We saw the following protocols used by the system:
- SMB2 (Server Message Block Version 2)
- TDS (Tabular Data Stream, used for Database communications)
- ICA (Citrix access to VDI and application server)
Users are located in the UK and Ireland. The servers are hosted in two UK datacentres.
Network traffic was captured initially at the application server. The report took 57 minutes to complete.
This showed that the client accessed the application server via SMB2 and that although the client sent the application server about 180,000 requests, the total time to service those was about 4 minutes. Therefore, the application server was not causing any significant delay.
The next step was to examine what the client was doing. This can be quite tricky in a virtualised environment as normally the application client might run on any available XenApp server. We pinned the application to a single XenApp server and captured the network traffic on that server so that we could see all client-side network traffic. We saw that the client was even more chatty than was at first thought. We observed much more traffic with this capture, the same 180,000 requests to the application server but also about 590,000 requests directly to the database server.
Analysis of the capture showed that the time for the application server to respond to the 180,000 requests had increased from 4 to over 10 minutes. This indicated that the network round-trip time from the XenApp server to the application server (and the database) was about 2.3 ms.
The total network time for the 770,000 requests was about 29 minutes, but although this was a very significant time, there were many simultaneous TCP sessions to both the application and the database servers, and if many of these were concurrent then it would dilute the effect of this 29 minutes on the overall elapsed time. So, we still couldn’t be sure that the 2.3ms network time was the cause of the problem without undertaking some further analysis.

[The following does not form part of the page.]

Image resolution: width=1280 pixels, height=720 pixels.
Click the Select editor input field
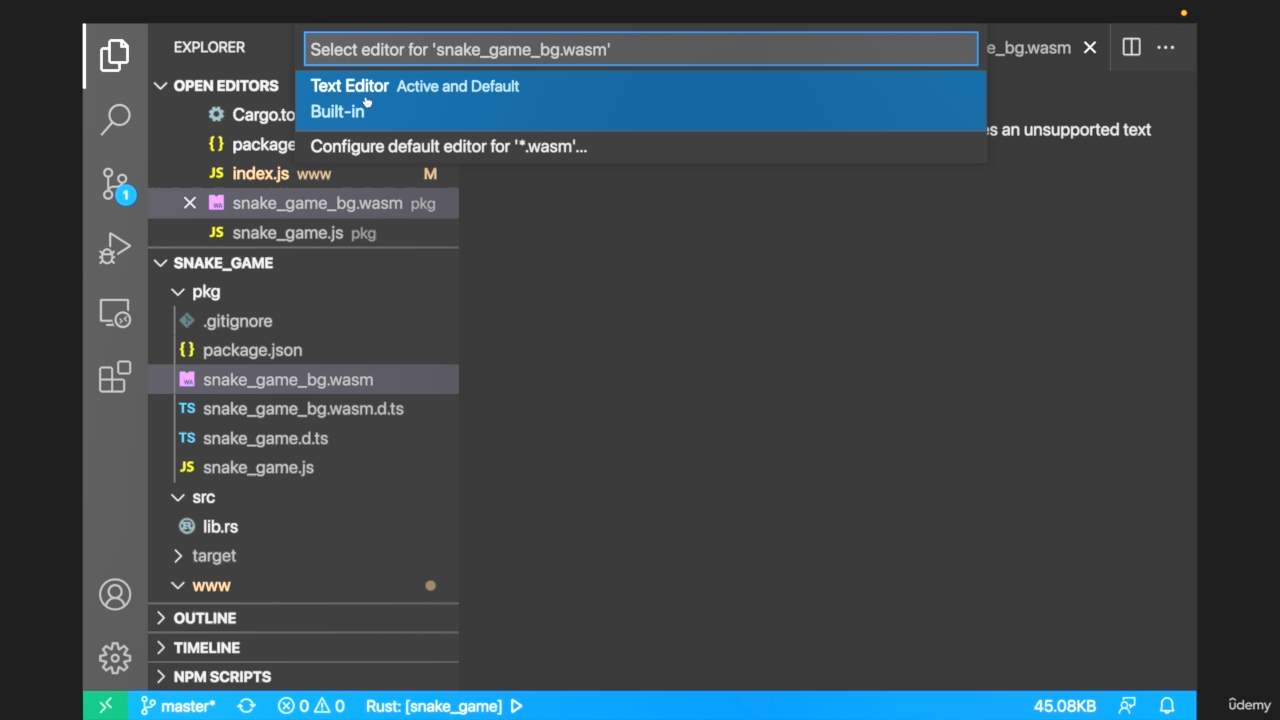point(640,49)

In order to see how much concurrency there was, we had to find how much time was spent where the XenApp server was not waiting for a response from either server. We produced a program to calculate this time through the network capture. It was found to be just over 20 minutes.
The total time to run the report was 3434 secs
Gap time (client not waiting) 806 secs
Time client waiting (total time minus gaps) 2628 secs
Total measured response time 2638 secs
This shows that there was 10 seconds of concurrent requests. This could be discounted as it was such a low value. Therefore, the delay due to network round trips is the full value stated earlier. This means that moving the client running on XenApp into the same data centre as the other two servers had the potential to improve the time by about half-an-hour.
The solution was very simple. Our customer provisioned extra XenApp servers in the same data centre as the two other servers and ensured that the application was run from those. This reduced the time taken to run the report back to the expected 25-30 minutes.